◆ Aim of the task
Copy exactly the lines of the records below, and only those lines, beginning with the line that contains "Given: Click the Italy flag icon" and ending with the line that contains "You are a computer-use agent. Image".

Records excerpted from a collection

Start of Block

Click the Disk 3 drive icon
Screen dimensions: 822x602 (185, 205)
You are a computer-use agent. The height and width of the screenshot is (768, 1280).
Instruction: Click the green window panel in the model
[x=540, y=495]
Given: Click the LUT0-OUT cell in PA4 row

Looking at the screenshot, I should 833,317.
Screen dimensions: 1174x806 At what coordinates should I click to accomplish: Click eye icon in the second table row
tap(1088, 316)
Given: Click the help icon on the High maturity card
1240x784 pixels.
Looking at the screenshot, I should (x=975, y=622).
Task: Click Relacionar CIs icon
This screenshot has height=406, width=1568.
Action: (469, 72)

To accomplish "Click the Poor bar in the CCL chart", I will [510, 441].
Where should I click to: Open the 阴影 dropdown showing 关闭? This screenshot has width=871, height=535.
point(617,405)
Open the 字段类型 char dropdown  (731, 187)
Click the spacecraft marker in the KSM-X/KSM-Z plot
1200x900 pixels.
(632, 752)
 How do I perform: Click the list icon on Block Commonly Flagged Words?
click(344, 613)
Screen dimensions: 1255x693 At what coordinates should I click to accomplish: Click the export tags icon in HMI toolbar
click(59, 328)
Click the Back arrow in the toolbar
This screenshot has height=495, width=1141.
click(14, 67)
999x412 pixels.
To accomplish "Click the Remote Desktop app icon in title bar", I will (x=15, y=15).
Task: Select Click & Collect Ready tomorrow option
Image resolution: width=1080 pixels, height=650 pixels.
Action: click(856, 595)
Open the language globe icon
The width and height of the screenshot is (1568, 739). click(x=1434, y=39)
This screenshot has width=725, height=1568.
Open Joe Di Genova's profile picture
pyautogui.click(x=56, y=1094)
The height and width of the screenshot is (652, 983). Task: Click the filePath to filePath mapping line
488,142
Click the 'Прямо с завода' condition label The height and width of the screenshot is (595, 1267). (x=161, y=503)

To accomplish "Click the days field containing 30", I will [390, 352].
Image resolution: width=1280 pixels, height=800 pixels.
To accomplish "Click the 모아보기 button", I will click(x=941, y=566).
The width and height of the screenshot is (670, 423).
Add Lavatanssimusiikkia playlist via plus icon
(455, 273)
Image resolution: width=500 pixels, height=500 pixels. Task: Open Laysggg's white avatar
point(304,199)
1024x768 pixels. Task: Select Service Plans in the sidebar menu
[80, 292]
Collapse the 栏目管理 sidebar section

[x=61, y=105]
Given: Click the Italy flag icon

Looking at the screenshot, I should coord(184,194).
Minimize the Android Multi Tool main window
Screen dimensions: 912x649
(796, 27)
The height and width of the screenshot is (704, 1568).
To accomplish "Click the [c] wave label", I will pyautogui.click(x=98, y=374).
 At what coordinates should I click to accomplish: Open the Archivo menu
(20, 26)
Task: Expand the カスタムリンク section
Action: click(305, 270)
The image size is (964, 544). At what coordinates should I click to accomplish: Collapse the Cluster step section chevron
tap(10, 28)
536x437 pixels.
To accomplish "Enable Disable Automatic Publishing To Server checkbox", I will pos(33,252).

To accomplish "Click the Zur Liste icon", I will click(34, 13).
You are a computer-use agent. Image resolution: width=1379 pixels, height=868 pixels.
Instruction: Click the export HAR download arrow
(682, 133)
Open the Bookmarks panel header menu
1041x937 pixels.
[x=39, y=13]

End of Block

◆ Answer area
Given: Click the Italy flag icon

Looking at the screenshot, I should coord(184,194).
Minimize the Android Multi Tool main window
Screen dimensions: 912x649
(796, 27)
The height and width of the screenshot is (704, 1568).
To accomplish "Click the [c] wave label", I will pyautogui.click(x=98, y=374).
 At what coordinates should I click to accomplish: Open the Archivo menu
(20, 26)
Task: Expand the カスタムリンク section
Action: click(305, 270)
The image size is (964, 544). At what coordinates should I click to accomplish: Collapse the Cluster step section chevron
tap(10, 28)
536x437 pixels.
To accomplish "Enable Disable Automatic Publishing To Server checkbox", I will pos(33,252).

To accomplish "Click the Zur Liste icon", I will click(34, 13).
You are a computer-use agent. Image resolution: width=1379 pixels, height=868 pixels.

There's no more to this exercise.